■ **Arbeitsanweisungen**:
1. Übersetze aus dem Text zur Neufassung des VVG den Satz „Kernpunkt des neuen VVG ist der Wegfall des Alles-oder-Nichts-Prinzips bei grober Fahrlässigkeit, Obliegenheitsverletzung und Gefahrerhöhung.“ ins Englische.
2. Schreibe den Text zur Neufassung des VVG bitte nach seinem letzten Satz im gleichen Stil weiter.

■ **Vorgelegter Text**:
Rz. 7
Die Neufassung des noch aus dem Kaiserreich (1908) stammenden VVG ist von einer Expertenkommission vorbereitet worden, die den Entwurf eines fertig ausformulierten Versicherungsvertragsgesetzes vorgelegt hat. Obgleich in dieser aus 21 Mitgliedern bestehenden Kommission die Vertreter der Assekuranz zahlenmäßig dominierten, konnte dieser Entwurf als ausgewogen bezeichnet werden und ist auch im Gesetzgebungsverfahren nicht wesentlich verändert worden. Berücksichtigt worden ist das Bedürfnis nach einem modernen Verbraucherschutz, die umfassende Rechtsprechung des Reichsgerichts und des Bundesgerichtshofs ist in die Beratungen und in die Fassung des Gesetzes eingeflossen. Kernpunkt des neuen VVG ist der Wegfall des Alles-oder-Nichts-Prinzips bei grober Fahrlässigkeit, Obliegenheitsverletzung und Gefahrerhöhung. Nunmehr erhält der Versicherungsnehmer auch dann anteiligen Versicherungsschutz, wenn er sich grob fahrlässig verhalten hat.
Rz. 8
Bei der Lebensversicherung werden die Versicherungsnehmer angemessen an den mit ihren Prämien erwirtschafteten Überschüssen beteiligt, erstmalig erhält der Versicherungsnehmer auch einen Anspruch auf Beteiligung an den stillen Reserven.

■ **Auflistung**:
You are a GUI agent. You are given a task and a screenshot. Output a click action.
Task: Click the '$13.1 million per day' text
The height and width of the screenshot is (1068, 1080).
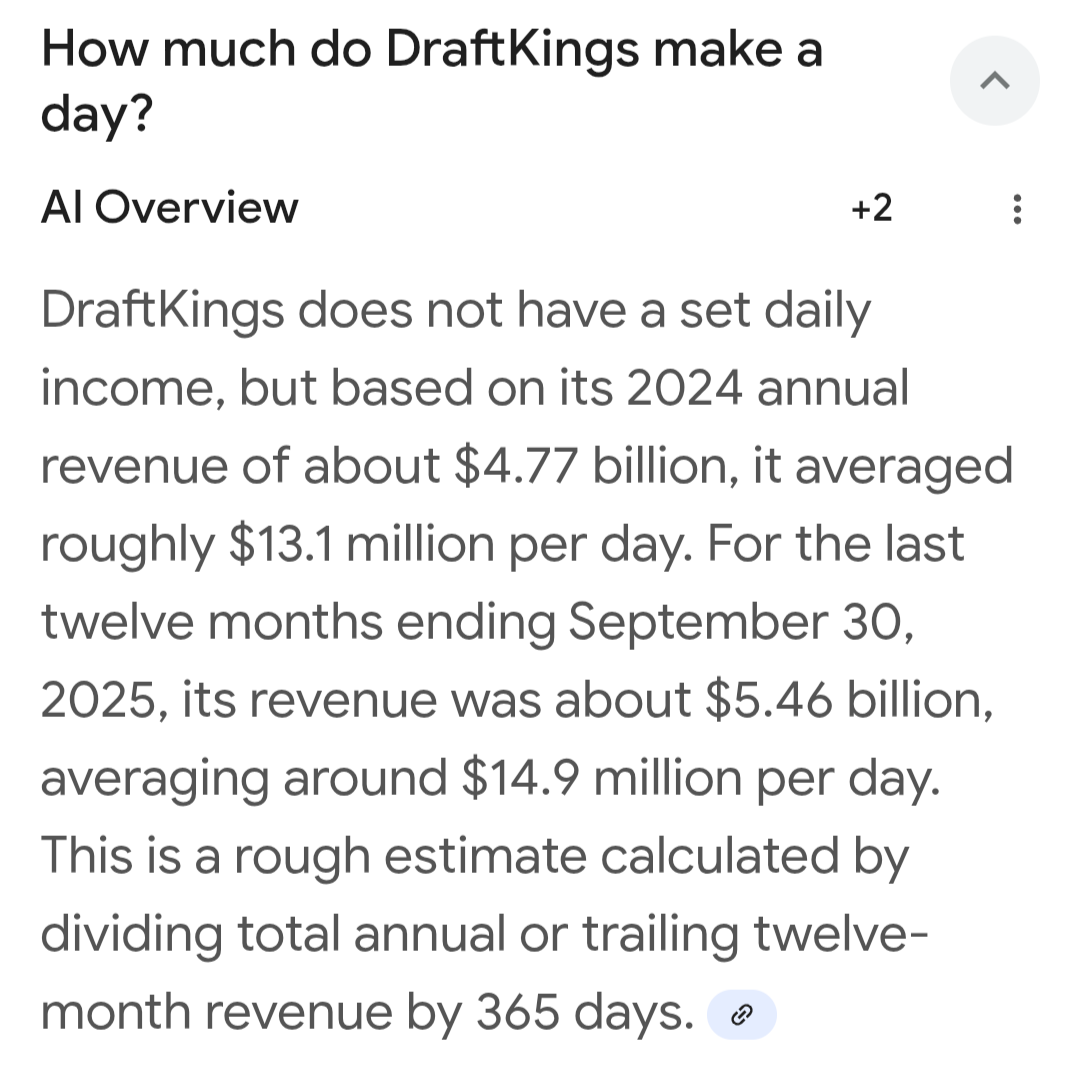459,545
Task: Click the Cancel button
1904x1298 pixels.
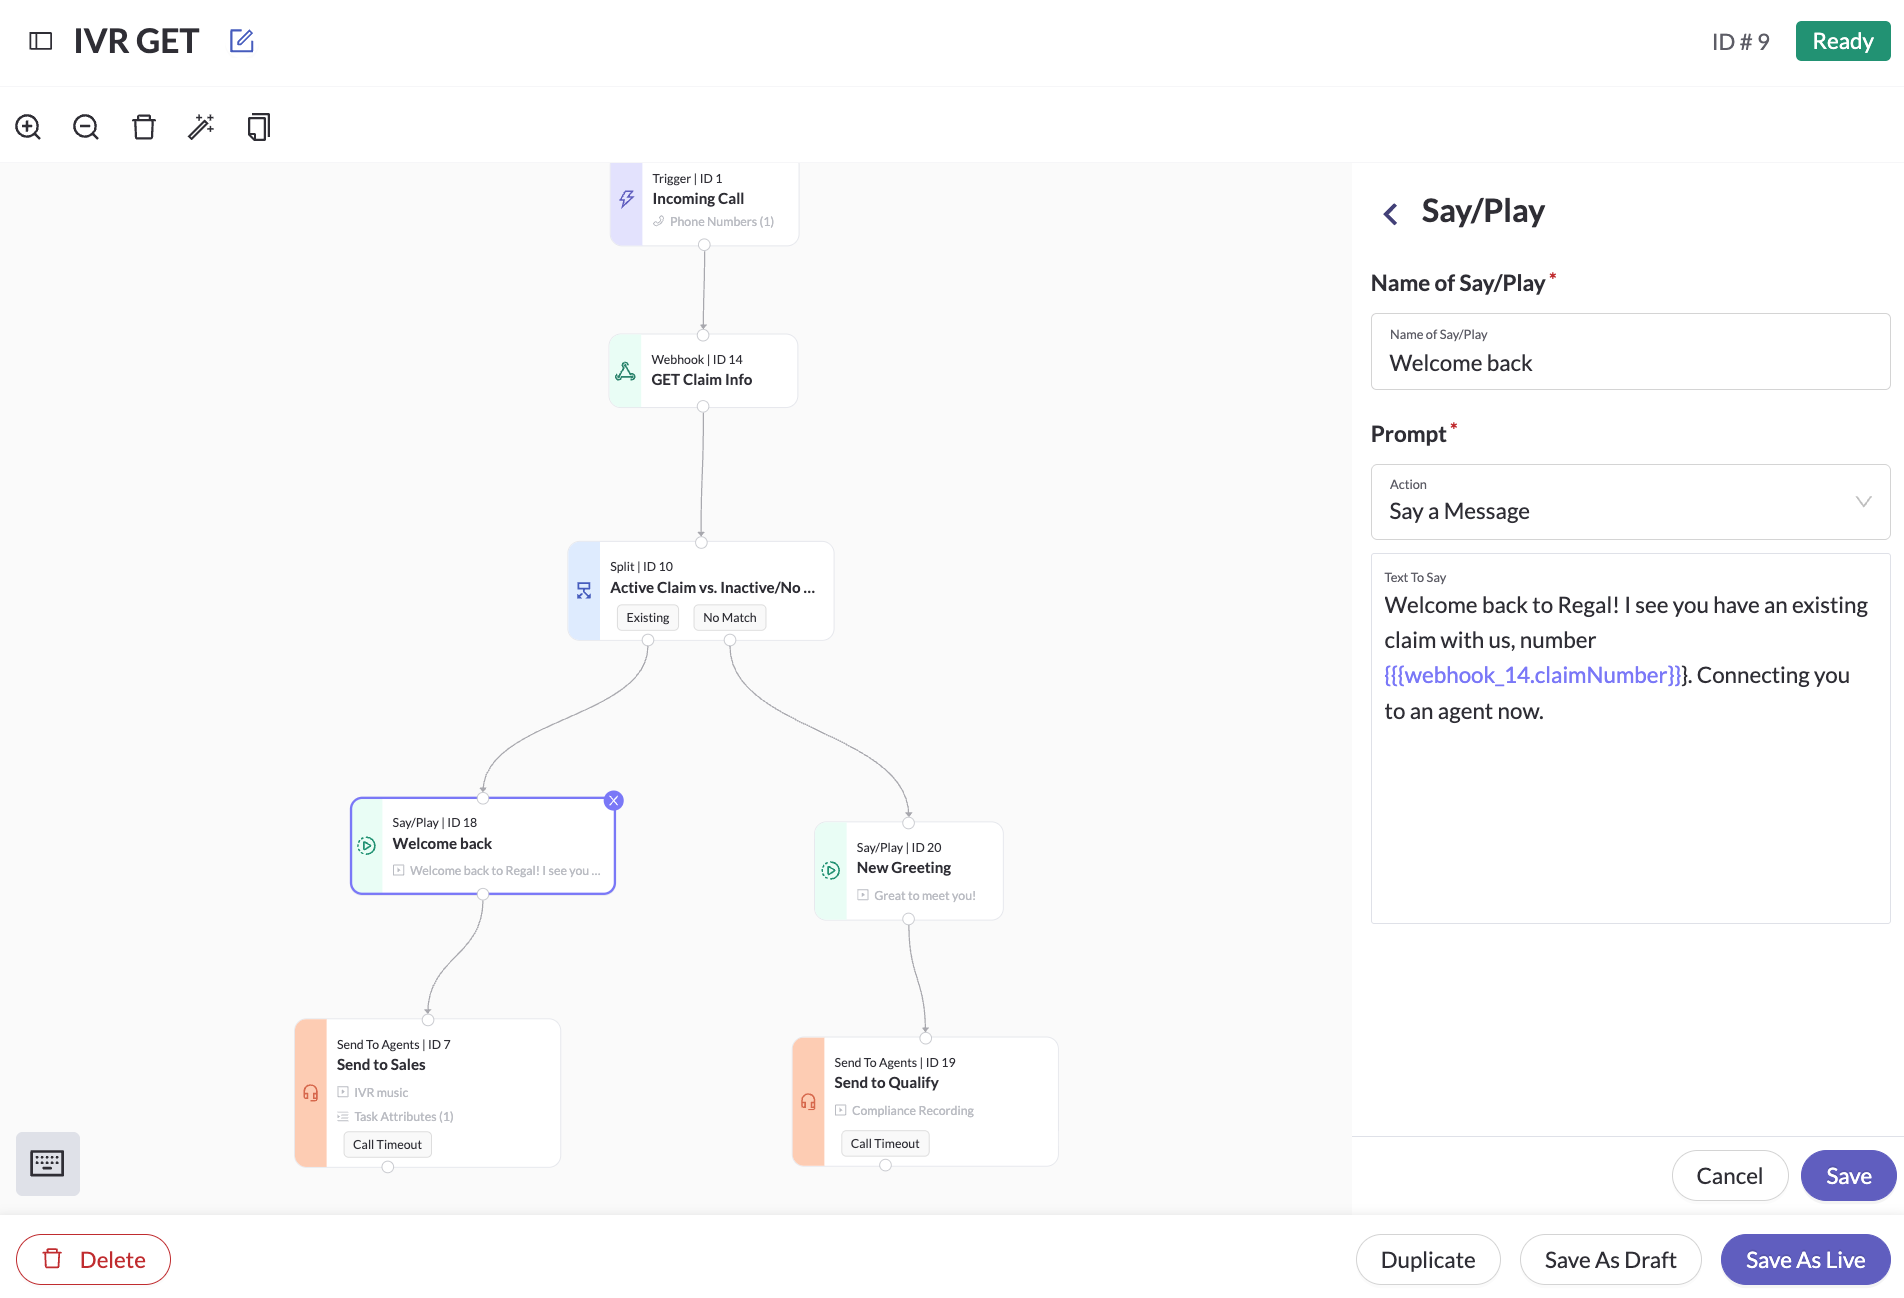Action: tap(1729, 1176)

■ **Endergebnisse**:
1. The core point of the new VVG is the abolition of the all-or-nothing principle in cases of gross negligence, breach of contractual duties, and increase in risk.

2.
Das VVG sieht umfassende Beratungs- und Informationspflichten des Versicherers vor, auf die jedoch in einem gesonderten Schriftstück verzichtet werden kann.
Das VVG berücksichtigt auch die höchstrichterlichen Entscheidungen zur Überschussbeteiligung in der Lebensversicherung und zur Berechnung von Mindestrückkaufswerten.
Der gesellschaftlichen Entwicklung wird auch Rechnung getragen durch die Neufassung von § 67 Abs. 2 VVG a.F. (Familienangehörigenprivileg). Die Regresssperre gem. § 86 Abs. 3 VVG wird nicht mehr davon abhängig gemacht, ob sich der Regress gegen einen Familienangehörigen richtet; es wird vielmehr darauf abgestellt, ob sich der Regress gegen ein Mitglied einer häuslichen Gemeinschaft richtet.
Rz. 9
Neu und für die Praxis besonders wichtig ist der Gerichtsstand des Versicherungsnehmers (§ 215 VVG), der erst während des Gesetzgebungsverfahrens eingeführt worden ist. Das VVG 2008 gilt ab 1.1.2009 für alle Versicherungsverträge, also auch für Altverträge. Versicherungsfälle, die vor dem 1.1.2009 eingetreten sind, werden noch nach altem Recht behandelt, es sei denn, der Versicherungsvertrag ist nach dem 1.1.2008 abgeschlossen oder bereits vor dem 1.1.2009 auf das neue VVG umgestellt worden. Die Vorschriften des VVG gelten für alle Versicherungszweige, außer für die Seeversicherung und die Rückversicherung (§ 209 VVG).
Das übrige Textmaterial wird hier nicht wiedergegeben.